Odeurs de suifs, crasses de peaux, marcs de bitumes !

Tel qu'un grand souvenir lourd de rêves, debout

Dans la fumée énorme et jaune, dans les brumes

Et dans le soir, la ville inextricable bout

Et coule, ainsi que des reptiles noirs, ses rues

Noires, autour des ponts, des docks et des hangars,

Comme des gestes fous et des masques hagards

— Batailles d'ombres et d'or — bougent dans les ténèbres.

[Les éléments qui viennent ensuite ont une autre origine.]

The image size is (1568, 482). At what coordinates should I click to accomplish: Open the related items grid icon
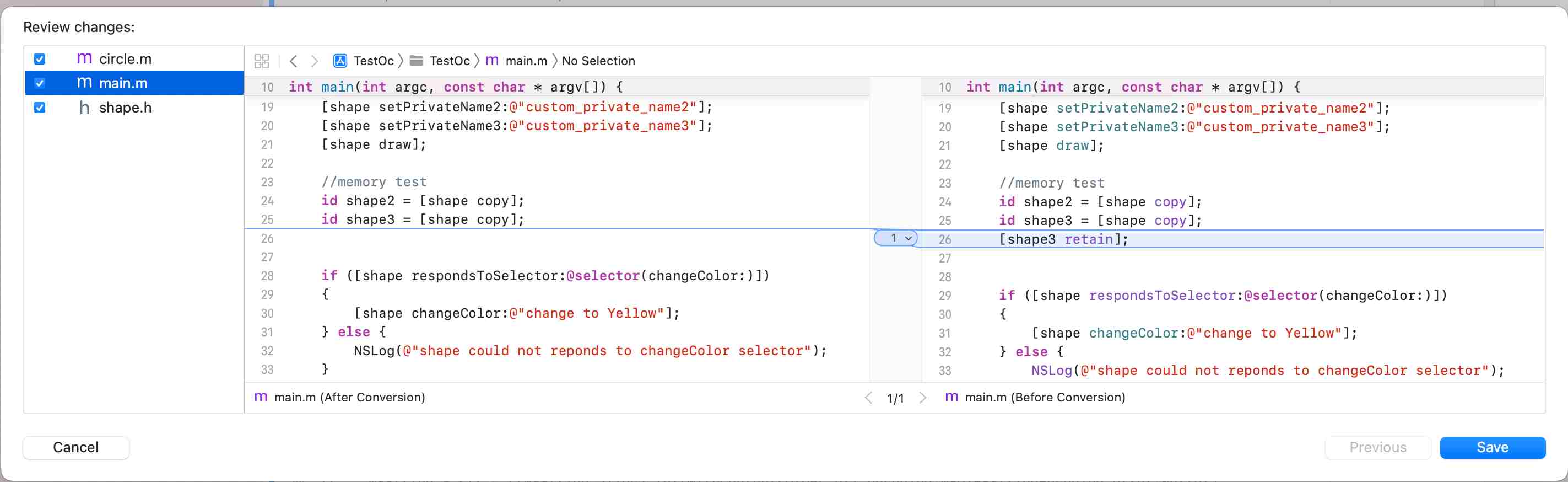[x=261, y=61]
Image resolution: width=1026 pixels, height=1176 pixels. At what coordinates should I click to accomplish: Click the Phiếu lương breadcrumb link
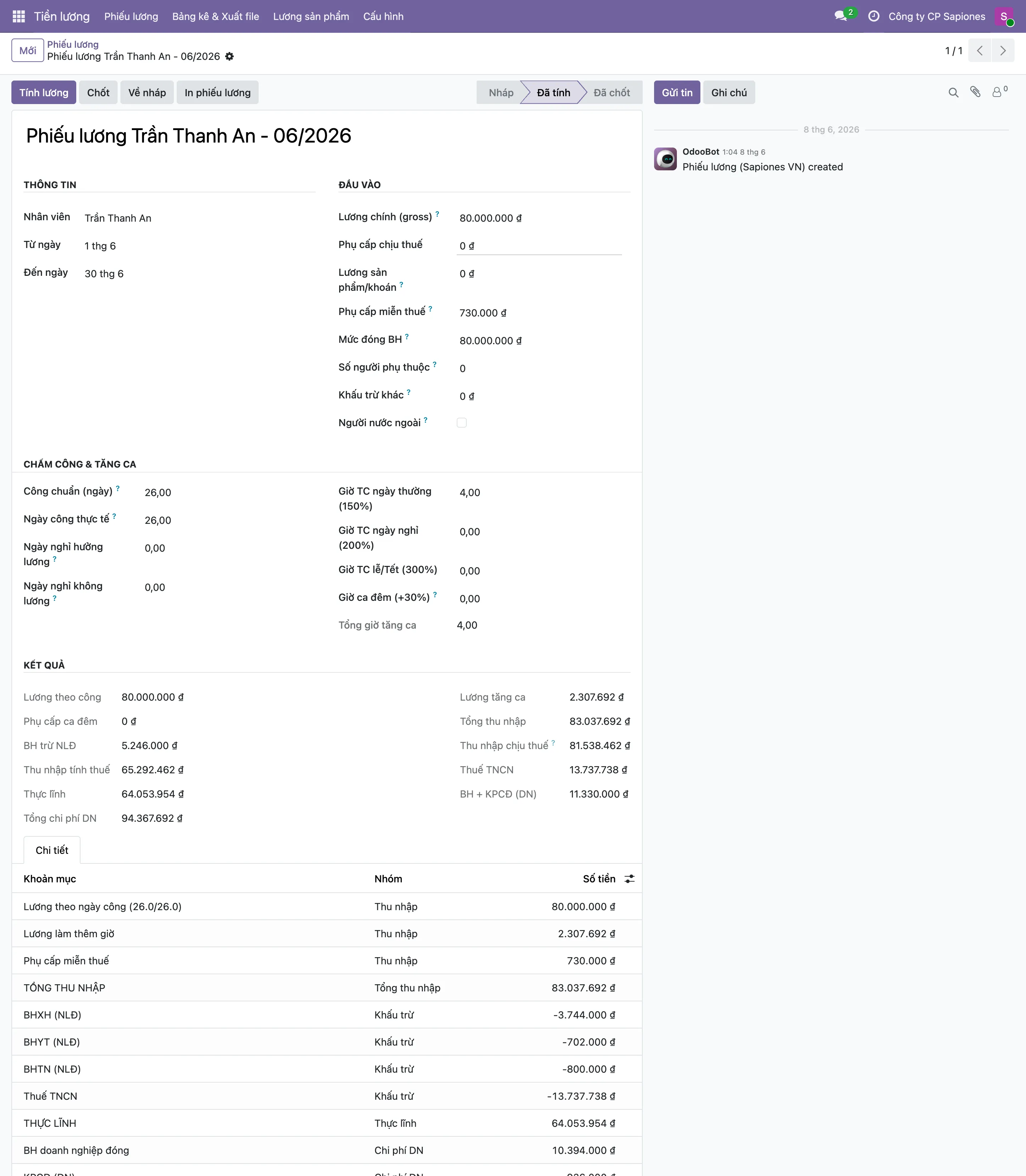tap(73, 44)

Un colossal bruit d'eau roule, les nuits, les jours,

Roulent les lents retours et les départs funèbres

De la mer vers la mer et des voiles toujours

Vers les voiles, tandis que d'immenses usines

Indomptables, avec marteaux cassant du fer,

Avec cycles d'acier virant leur gélasines,

Tordent au bord des quais — tels des membres de chair

Écartelés sur des crochets et sur des roues —

Leurs lanières de peine et leurs volants d'ennui,

Au loin, de longs tunnels fumeux, au loin, des boues

Et des gueules d'égout engloutissant la nuit ;

Quand strident tout à coup de cri, stride et s'éraille :

Les trains, voici les trains broyant les ponts,

Les trains qui sont battant le rail et la ferraille,

Qui vont et vont mangés par les sous-sols profonds

Et revomis, là-bas, vers les gares lointaines,

Les trains, là-bas, les trains tumultueux — partis.

 

 

Émile Verhaeren, Poèmes [Les Soirs - les Débâcles, Les Flambeaux noirs], Mercure de France, 1920, p. 171-172.